Cell and Gene Therapy Manufacturing Services Market, By Indication-Based Insights
The market is also segmented by indication into cancer, orthopedics, and others. The cancer segment dominated the market in 2022 and is projected to grow at the highest CAGR during the forecast period. Cell and gene therapy holds promise for innovative cancer treatments that could significantly reduce mortality rates. As of April 2022, six CAR T-cell therapies have received FDA approval for treating various blood cancers. In December 2022, the FDA approved Adstiladrin, a gene therapy for high-risk non-muscle-invasive bladder cancer. The increasing number of FDA approvals for cancer therapies has led to a surge in production, prompting many contract development and manufacturing organizations (CDMOs) to focus on cancer cell and gene therapy manufacturing.

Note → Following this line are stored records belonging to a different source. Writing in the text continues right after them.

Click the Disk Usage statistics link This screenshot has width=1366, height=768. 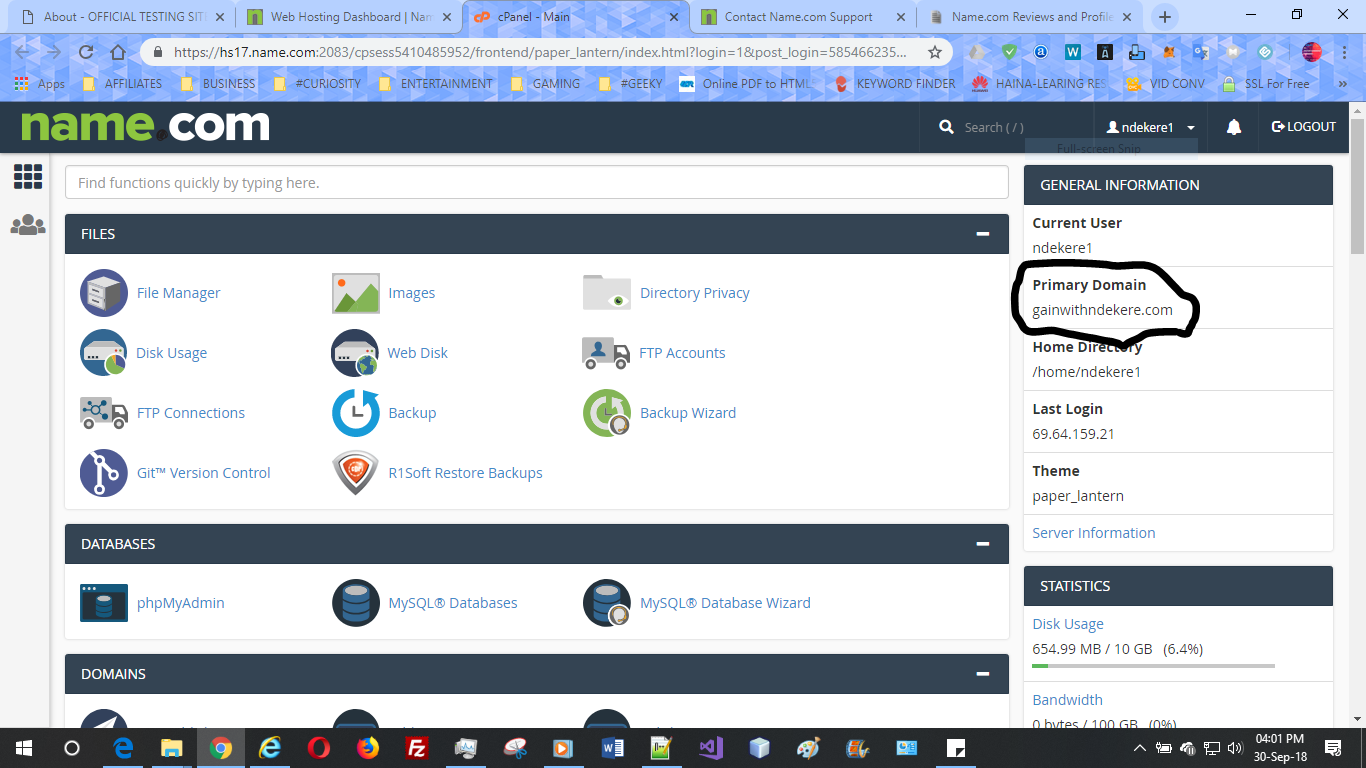click(1068, 624)
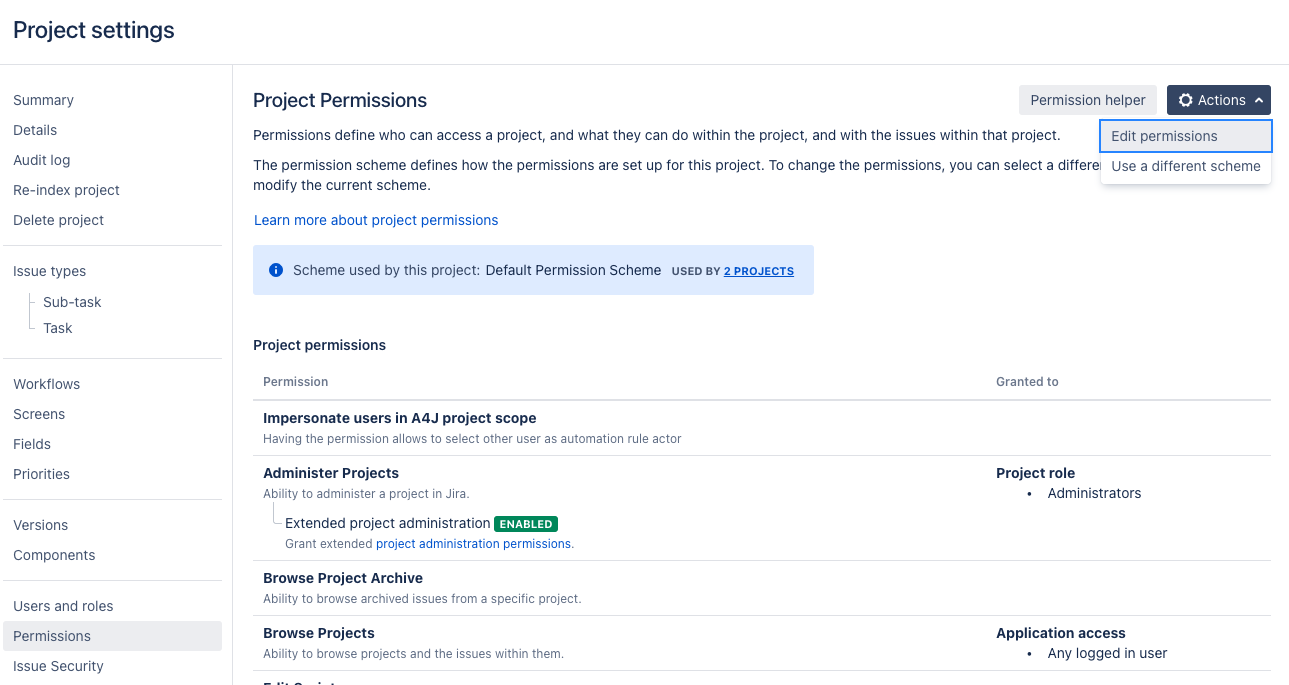Click Delete project in sidebar
The height and width of the screenshot is (685, 1289).
coord(58,220)
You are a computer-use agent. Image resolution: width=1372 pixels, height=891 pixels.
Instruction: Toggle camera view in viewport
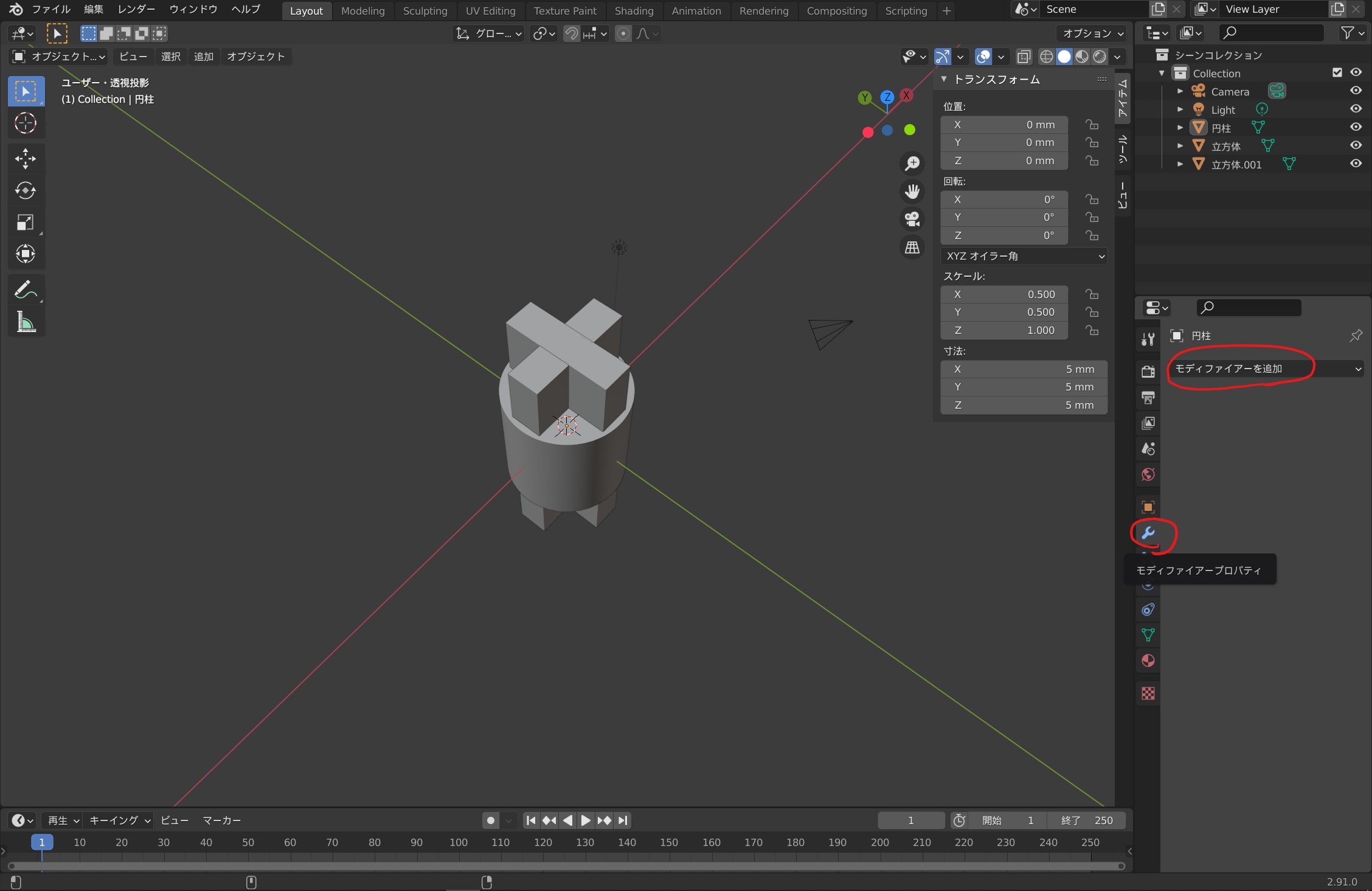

In terms of application, the market is divided into clinical and commercial manufacturing. The commercial manufacturing segment held the largest market share in 2022 and is expected to grow at a CAGR of 17.1% during the forecast period. Cell and gene therapies offer significant therapeutic benefits across various areas, but their market penetration remains limited. The clinical pipeline for CGT products in Phase 3 trials suggests a potential increase in approvals soon. WuXi Advanced Therapies Inc., a leading CDMO, announced the opening of a new facility in Shanghai in October 2021 to enhance its global capacity for GMP commercial manufacturing and integrated testing services.
Finally, the cell and gene therapy manufacturing services market is categorized by end user into pharmaceutical and biotechnology companies and contract research organizations (CROs). The pharmaceutical and biotechnology segment held the largest market share in 2022 and is expected to register the highest CAGR of 17.1% during the forecast period. Major US-based companies are dedicated to developing CGTs for acute and rare conditions that do not respond to traditional treatments, creating a new segment within the pharmaceutical contract development and manufacturing landscape.